De este modo, va cobrando protagonismo la figura de los bolcheviques, algunos de los cuales surgen aquí convirtiéndose al socialismo radical, sobreviviendo a la cárcel o al exilio, predicando la revolución que creían inminente, ganando la guerra civil y construyendo la dictadura del proletariado. Todo ello sería solo el comienzo de lo que sigue narrando el autor del libro: cómo se concibió el tétrico edificio y se dio la convivencia allí, hasta alcanzar esa purga, toda una serie de «operaciones masivas» contra los que se consideraban, de repente, contrarios al nuevo y represivo régimen.

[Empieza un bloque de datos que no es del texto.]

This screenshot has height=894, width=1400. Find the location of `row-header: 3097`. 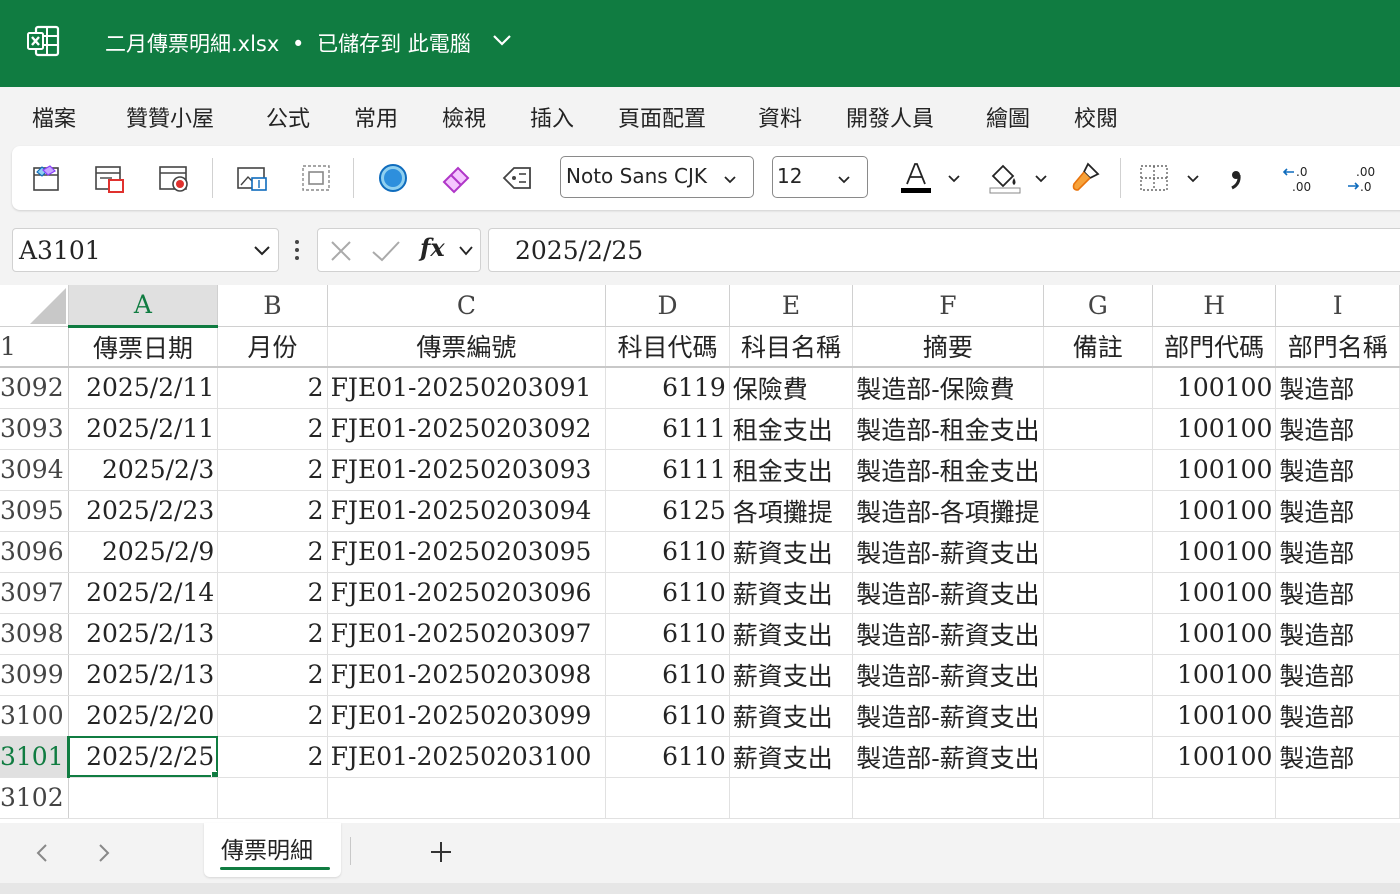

Estadísticas de residentes

El autor registra cómo, en el año 1935, la Casa del Gobierno tenía registrados 2.655 inquilinos. De ellos, unos setecientos eran funcionarios estatales y del Partido asignados a apartamentos concretos; los demás eran, en su mayoría, personas a su cargo, por ejemplo, 588 niños. Atendiendo a los residentes y ocupándose del mantenimiento del edificio, había entre seiscientos y ochocientos camareros, pintores, jardineros, fontaneros, conserjes, lavanderas, enceradores y otros empleados de la Casa del Gobierno (y hasta 57 administradores). Era el patio trasero de la vanguardia; una fortaleza protegida por puertas metálicas y guardias armados; una residencia donde los funcionarios estatales vivían como maridos, esposas, padres y vecinos; un lugar donde los revolucionarios volvían a casa y donde fue a morir la revolución. En la Casa algunos inquilinos eran más importantes que otros por su posición en el Partido y en la burocracia estatal, por la duración de su servicio como bolcheviques veteranos o por sus logros.

Algunos inquilinos

Algunos ejemplos de ocupantes: Aleksandr Arósev (apartamentos 103 y 104), uno de los líderes bolcheviques, escribió un diario que conservó su hermana y publicó una de sus hijas. Valerián Osinski (apartamentos 18 y 389), uno de los ideólogos del Comunismo Izquierdista y primer dirigente del Consejo Supremo de la Economía Nacional, mantuvo una correspondencia de veinte años con Anna Shatérnikova, que guardó sus cartas y se las envió a la hija de él, quien las depositó en un archivo estatal antes de escribir un libro de memorias que colgó en Internet y posteriormente publicó su propia hija. Aleksandr Voronski (apartamento 357), el crítico literario bolchevique más influyente y supervisor de literatura del Partido soviético en la década de 1920, escribió varios libros de memorias y fue objeto de numerosos ensayos. Borís Zbarski (apartamento 28), director del Laboratorio del Mausoleo de Lenin, se inmortalizó a sí mismo al embalsamar el cadáver de Lenin.